◆ Problem details
Reproduce the part of the material that opens with the line containing "Where should I" and closes with the line containing "[x=270, y=244]", both lines included, leaving the pictures out.

───── Task data ─────

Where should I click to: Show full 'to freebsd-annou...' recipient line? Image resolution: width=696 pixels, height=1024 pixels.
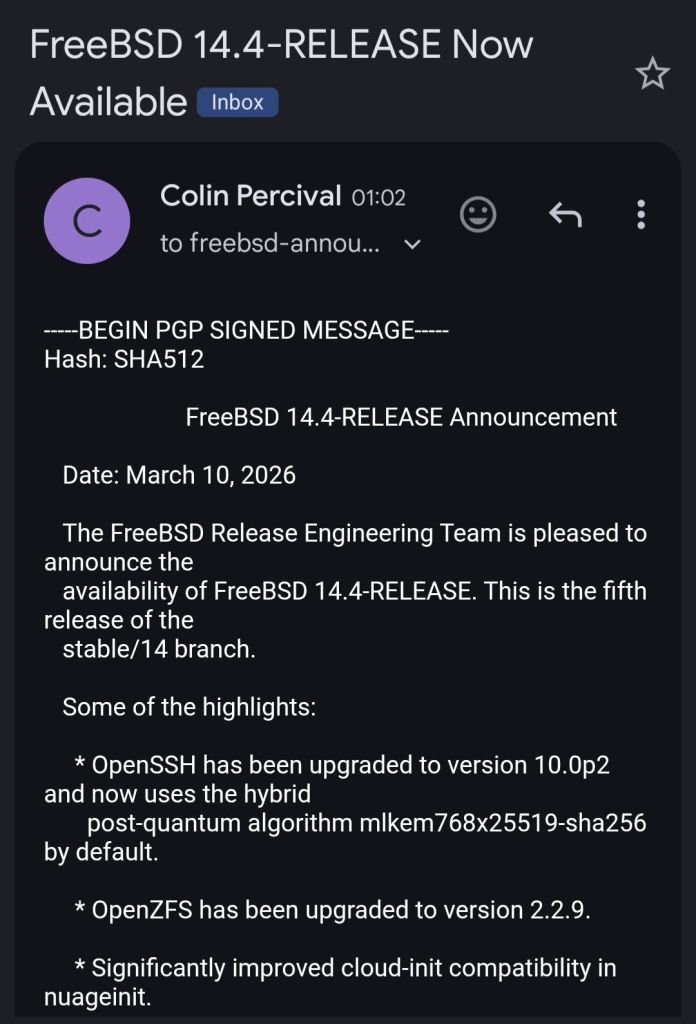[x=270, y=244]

─────
───── Task data ─────

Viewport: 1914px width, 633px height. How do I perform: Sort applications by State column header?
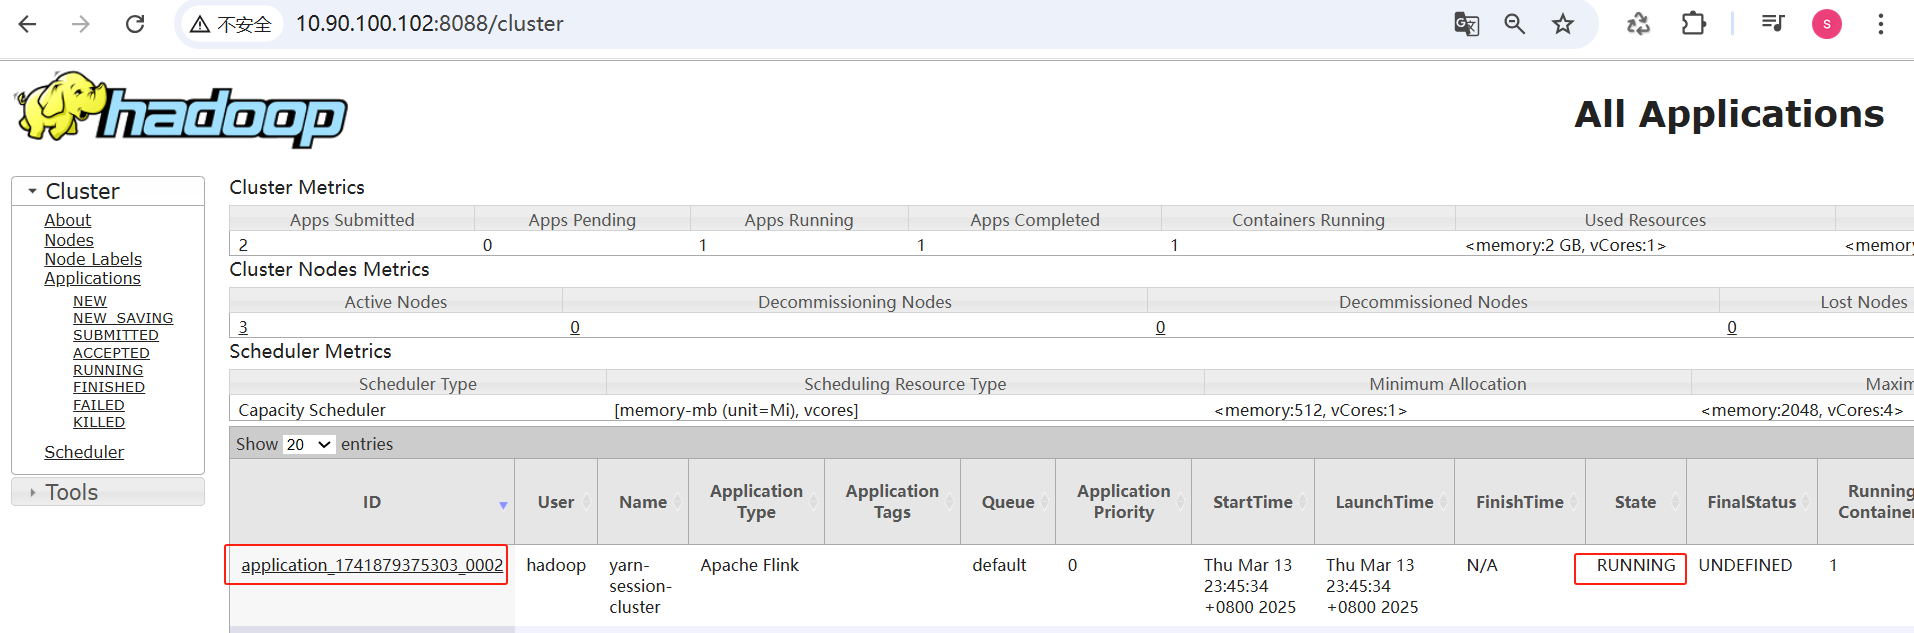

─────
───── Task data ─────

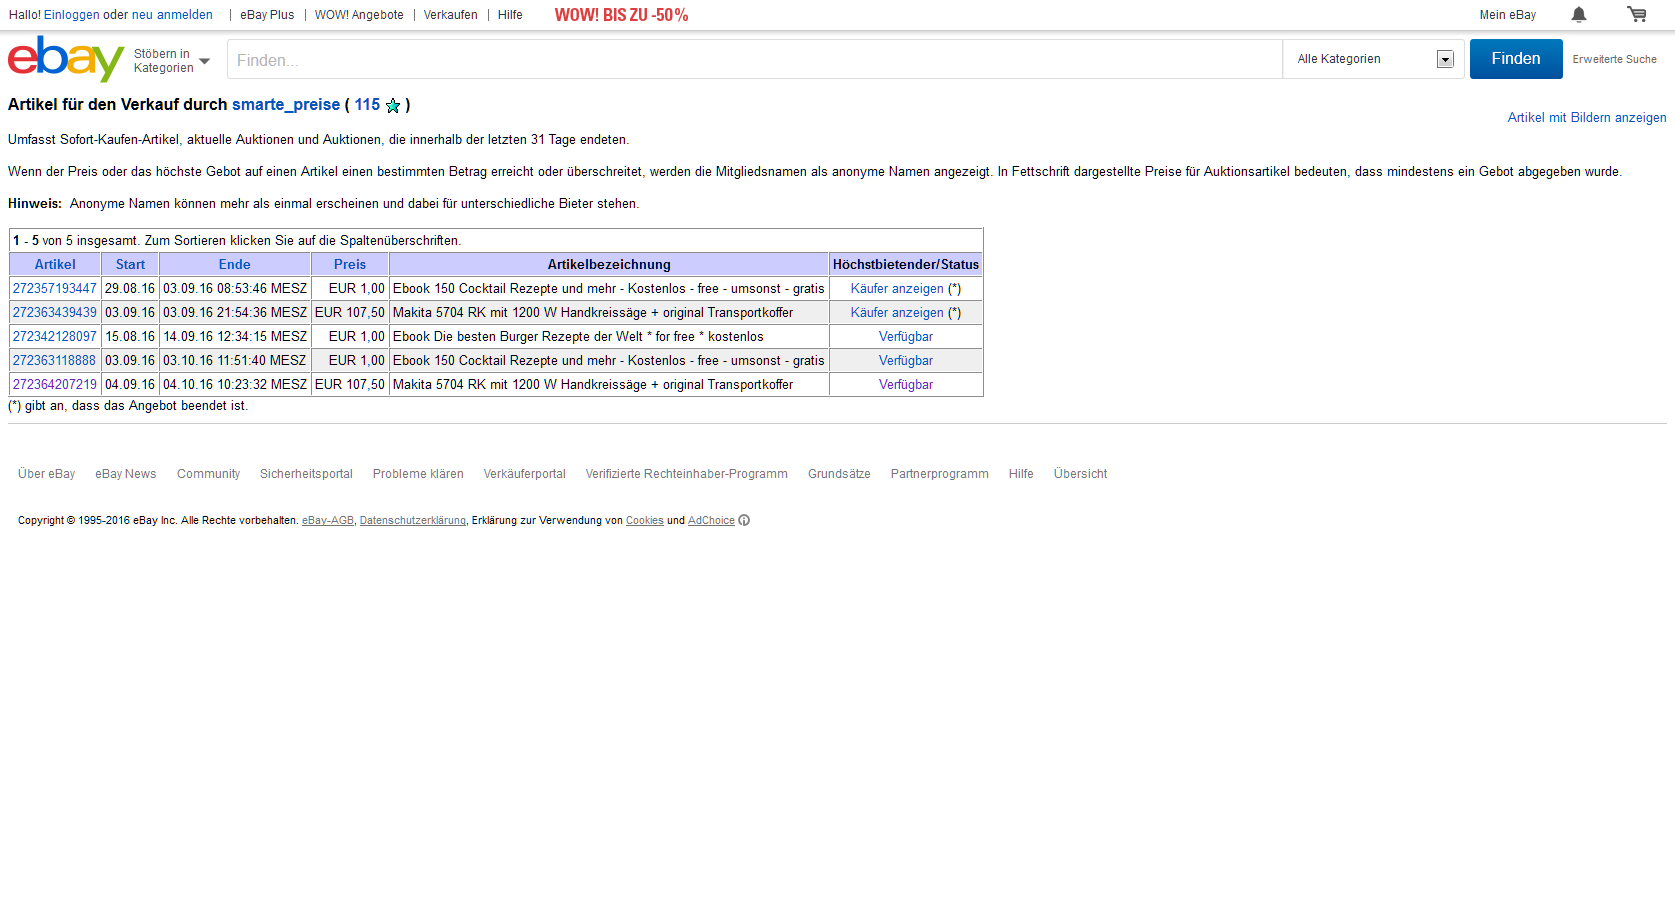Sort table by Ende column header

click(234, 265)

─────

◆ The answer
Where should I click to: Show full 'to freebsd-annou...' recipient line? Image resolution: width=696 pixels, height=1024 pixels.
[x=270, y=244]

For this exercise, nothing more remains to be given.